_Check your understanding_.
- a) According to the Argada Area article, in what year did the Gidi colliery start functioning?
- b) Transcribe the Argada Area article word for word, starting with "The projects of" and going on through "PO Argada 829101.".

##### Document excerpt #####

Argada Area
- Location: South Karanpura Coalfield; 23°38′52″N 85°27′01″E﻿ / ﻿23.6477°N 85.4504°E;
- Company: Central Coalfields Limited
- Website: centralcoalfields.in/cmpny/hstry.php

= Argada Area =

Argada Area is one of the operational areas of the Central Coalfields Limited located in the Ramgarh and Hazaribagh districts in the state of Jharkhand, India.

The projects of the Argada Area are Gidi A Open Cast, Gidi C opencast, Religara opencast/ underground, Sirka opencast, Sirka underground, Argada underground, and Giddi Washery. The area office is at Sirka, PO Argada 829101.

==Mining activity==

===Mines and projects===

Gidi is an old colliery that started functioning in 1958. Several seams (Argada, Argada-A, Argada-B, Sirka, Bansgarha, Hatidhari and upper & lower Semana) have been worked by underground mining methods, either through independent mine entries / inclines or drifts from one seam to another. In addition, the mine has been worked by opencast methods in six patches (Quarries 1, 2, 3, 4, 5 and 6). Except Qaurries 2 and 3, all the other quarries are filled up water to a maximum water level of 336.20 m. Giddi-A open cast project is located in the east central part of South Karanpura Coalfield. All the underground workings of Giddi-A colliery were stopped since March 1984. Presently the mine operation is limited to opencast working in Quarry no. 3.

The Pre-Feasibility Report for working in Giddi-A colliery covers the area of existing working in Quarry nos. 2 and 3 of Giddi-A along with a new patch transferred from Religara Colliery in an adjacent location north east of Quarry no. 3. Two working sections have been envisaged in this scheme – the western section being an existing working section and the eastern section is a green field area. The combined mineable reserve of both the sections is 3.70 million tonnes. The estimated life of the eastern section is 6 years and the western section is 3 years.

The Sirka opencast project is located in the eastern part of the South Karanpura Coalfield. It was earlier owned by Bird & Company and was taken over at the time of nationalisation in 1973. At that time it produced 0.30-0.35 million tonnes per year, using both underground and opencast methods. As of 2012–13, Sirka project was operating in Argada Area with an annual capacity of 0.25 million tonnes per year of raw coal. Sirka is a census town in Ramgarh in Ramgarh district.

##### Given information #####

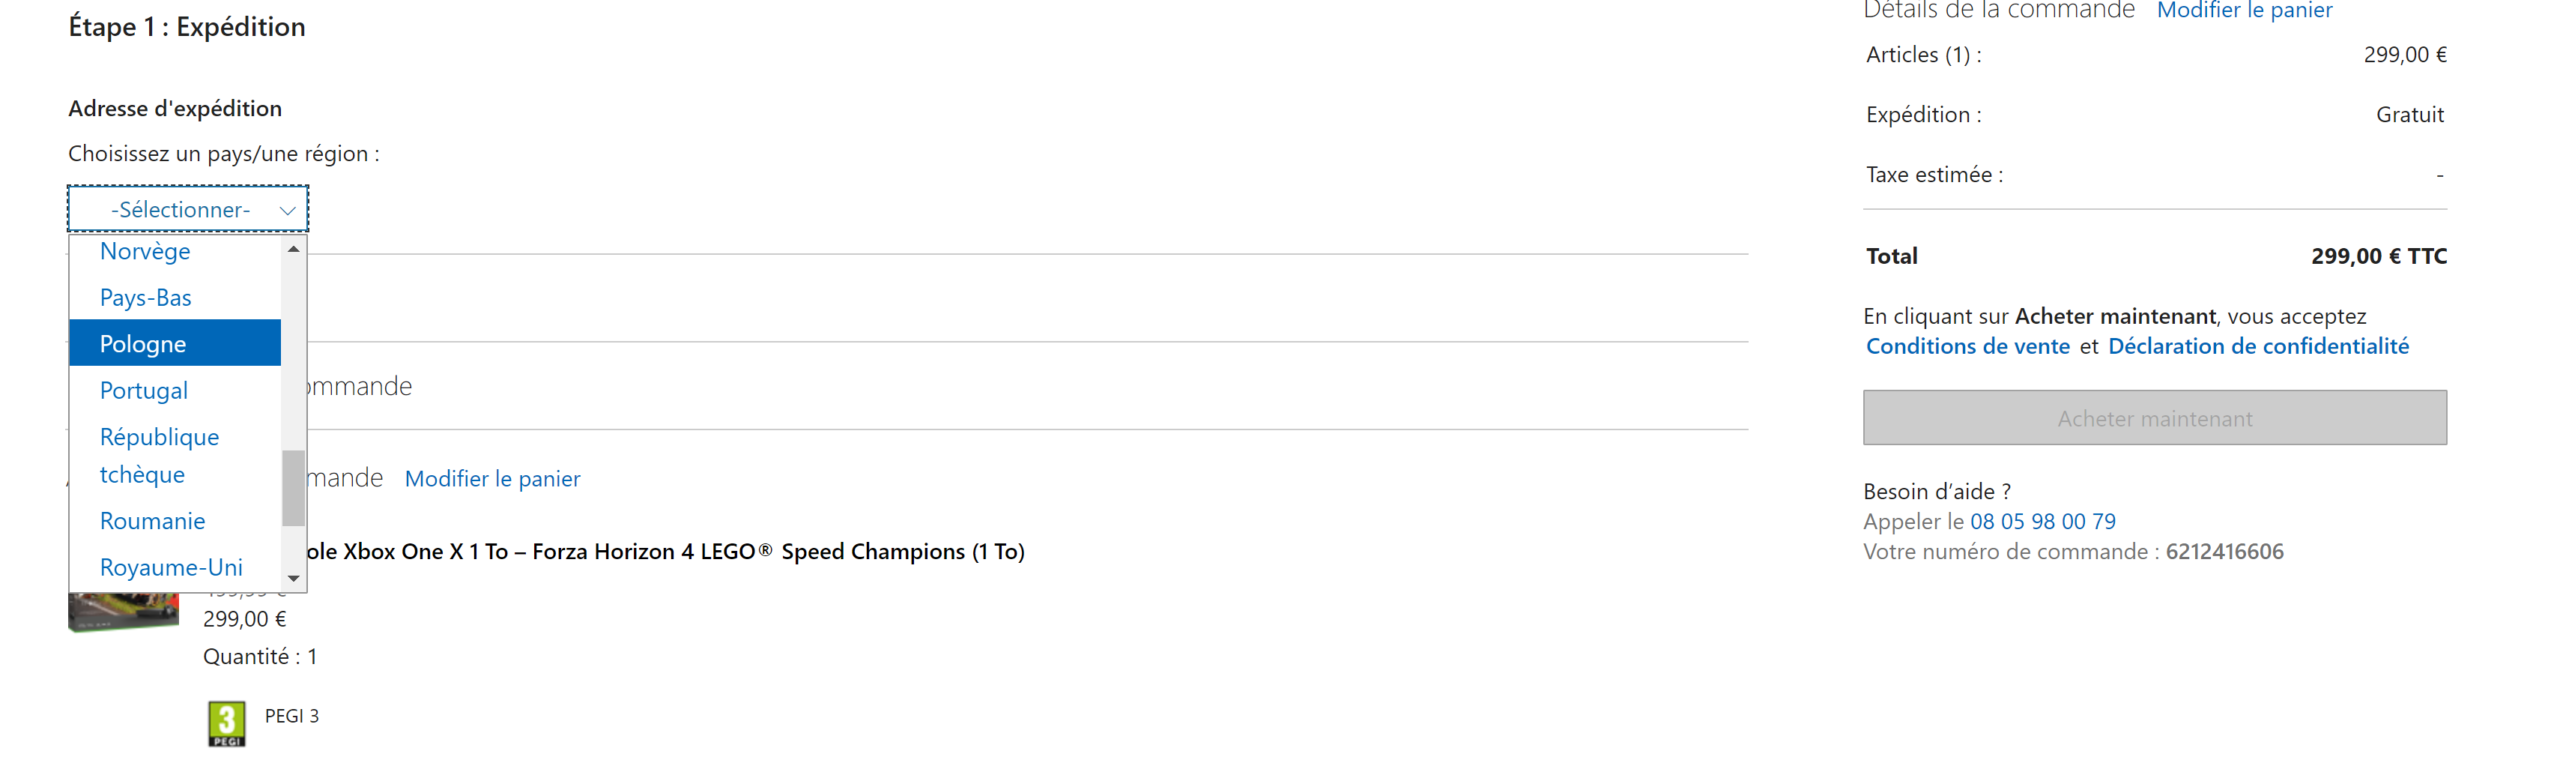Click the dropdown list scroll down arrow
The width and height of the screenshot is (2560, 778).
tap(293, 578)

#####

_Solutions below_.
- a) 1958

- b)
The projects of the Argada Area are Gidi A Open Cast, Gidi C opencast, Religara opencast/ underground, Sirka opencast, Sirka underground, Argada underground, and Giddi Washery. The area office is at Sirka, PO Argada 829101.